They are an emergency service upon which the shipping industry depends. They represent a repository of specialised expertise that no amount of money could magic out of thin air, if they were no longer available. They have a king's ransom locked up in their equipment, strategically located around the world. They are the "last resort", when a ship is disabled, threatens to leak its cargo all over some environmentally sensitive region, or is wrecked.
But the marine salvage sector is having a difficult time, no matter how much it might be treasured by those whose ships it saves. Last year, salvage operations were reduced in number and while this is far from being a trend, it is causing some concern to the International Salvage Union, which represents the major marine salvors. In the twelve months between 2015 and 2016 members of the ISU made only US$380 million from their emergency responding and wreck removal, compared to US$717 million during the previous year of operations.

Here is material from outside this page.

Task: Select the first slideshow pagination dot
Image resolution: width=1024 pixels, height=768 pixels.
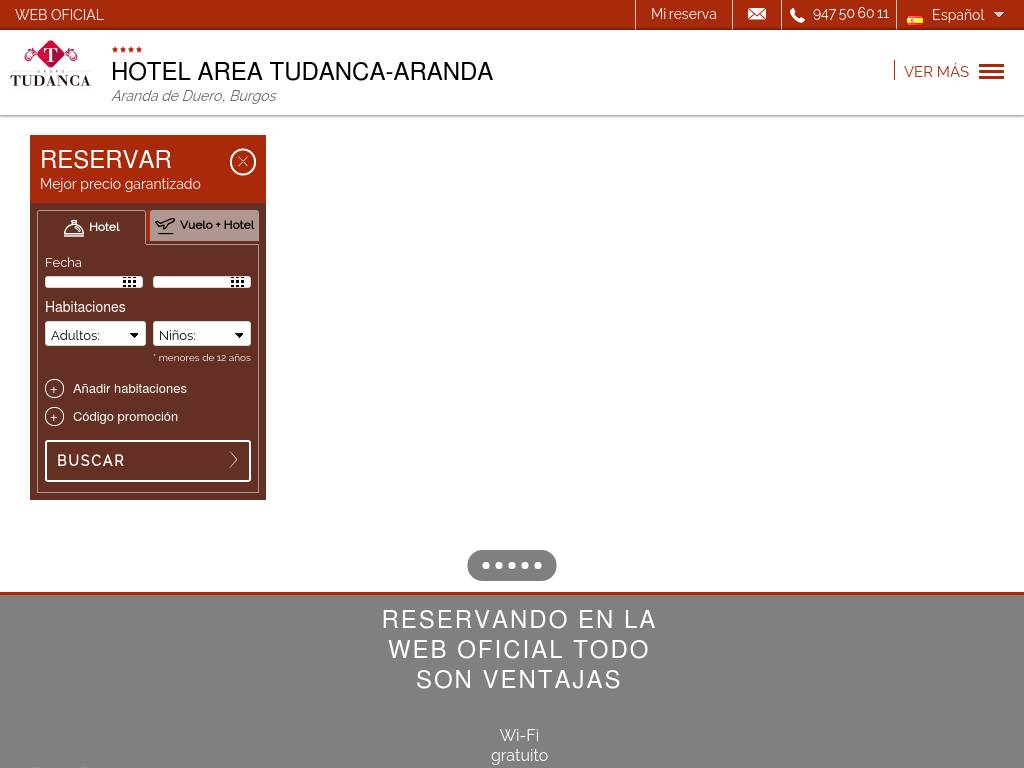Action: pos(486,565)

"Events at sea are always unpredictable"
It might be suggested that this is a "good news" story, with fewer ships being wrecked or afire, aground or disabled. Statistics are sometimes confusing and while it is undeniable that there were fewer incidents, those that there were tended to cost insurers a lot more than they did in the past. Salvage trends are very volatile, and disasters, like London buses, often come along in groups. It probably might take only a couple of mega-container ships to come to grief, or (perish the thought) another major cruise ship, to change the trend dramatically. Events at sea are always unpredictable.

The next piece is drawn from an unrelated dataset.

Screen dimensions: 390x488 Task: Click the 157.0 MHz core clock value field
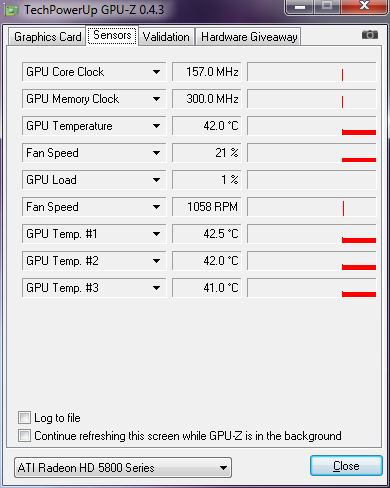click(x=207, y=72)
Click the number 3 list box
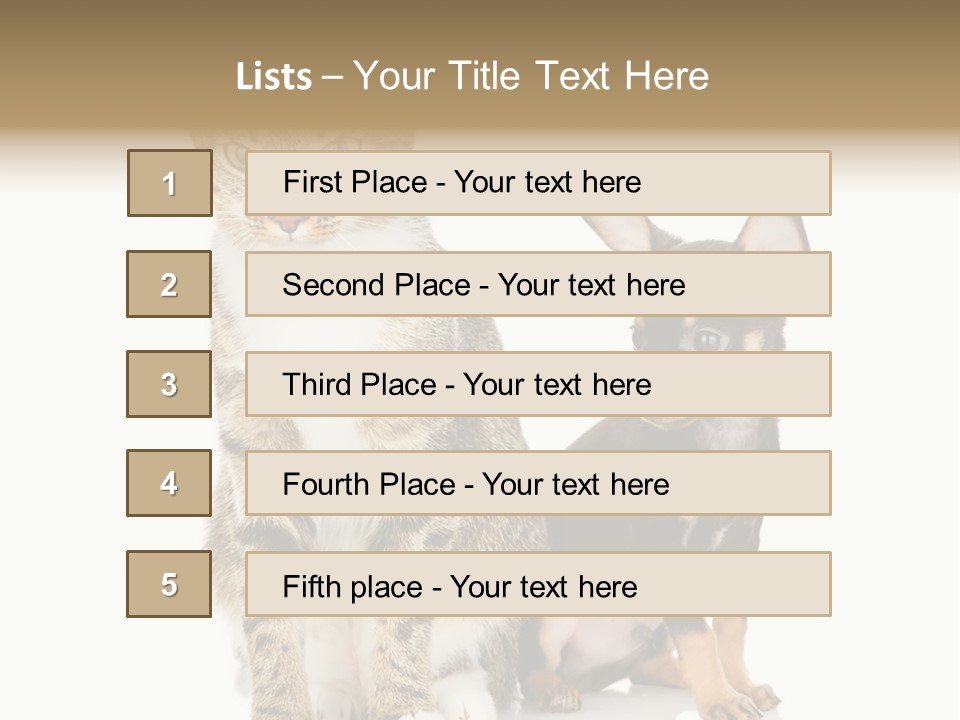960x720 pixels. tap(170, 384)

The salvors might be suffering from a lack of casualties, but there are a number of structural problems assailing them as well. The romantic idea of salvage tugs strategically stationed at the shipping industry's choke points is long gone. You can't keep one of these babies idled, just hoping for a nearby accident. You employ them in ocean towage and contract out the plant to whoever might need the barges, cranes, divers and all the other sundry expertise. Much of the income now comes from wreck removal, rather than emergency response, with the former largely keeping the large salvors going.
This is helped no end by the astonishing removals there have been in recent years, where in an earlier era the wrecks would have just been left to the mercy of the sea. Having seen the removal of the containership Rena off New Zealand, and the amazing recovery of the Costa Concordia wreck, people who have any wreck on their shores now want it taken away. With the insurers paying the cost of this, it is an easy demand to make.

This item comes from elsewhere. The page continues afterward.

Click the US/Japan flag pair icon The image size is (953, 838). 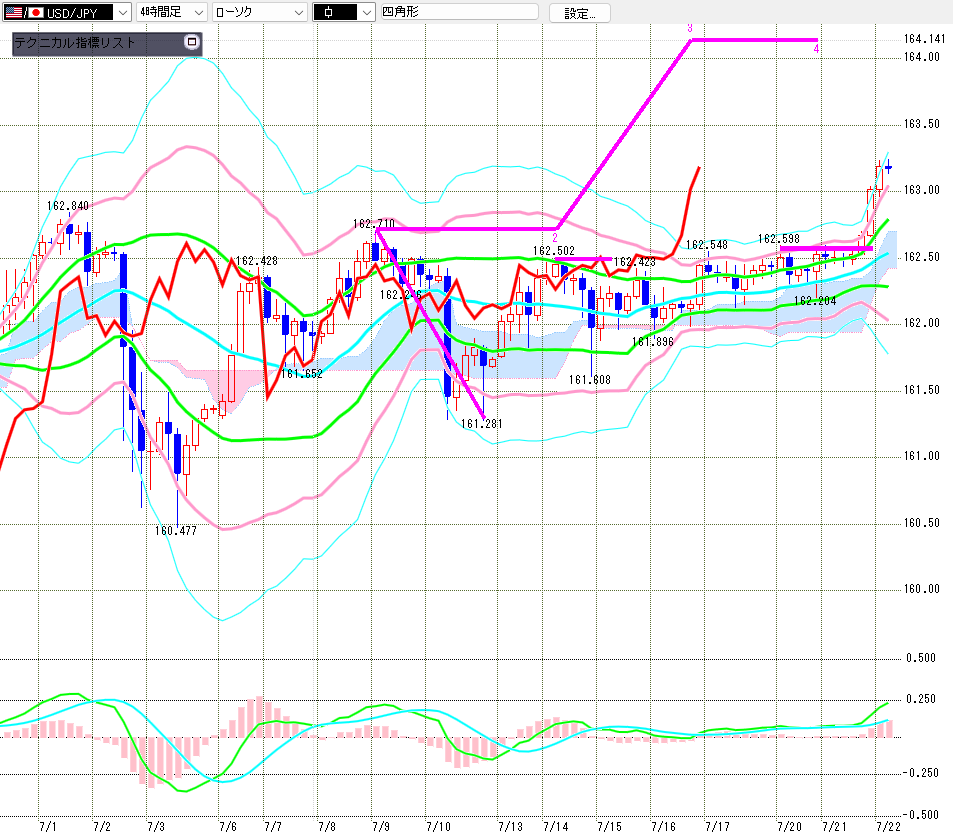click(x=24, y=12)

The salvage sector is often portrayed as a sort of "vulture" of the seas, but most of the time they operate in a risky business, in every sense of the word. They can commit colossal resources to a wreck, only to see their investment subside beneath the waves. Even, after massive efforts have been expended, and the casualty successfully redelivered to her owners, the salvors will have to defend their actions in a salvage arbitration, when they will stress the justification for a generous reward, while the insurers' lawyers will seek to diminish their efforts.
There are other problems they face. Competition from salvage consultants, who can undercut them for a job, then go out and hire the necessary equipment from "Yellow Pages" contractors, is a reality. There is also a great deal of competition from an under-worked offshore industry, with powerful anchor-handlers, lifting equipment and other plant, ready and willing to take any work that might have been within the salvors' competence.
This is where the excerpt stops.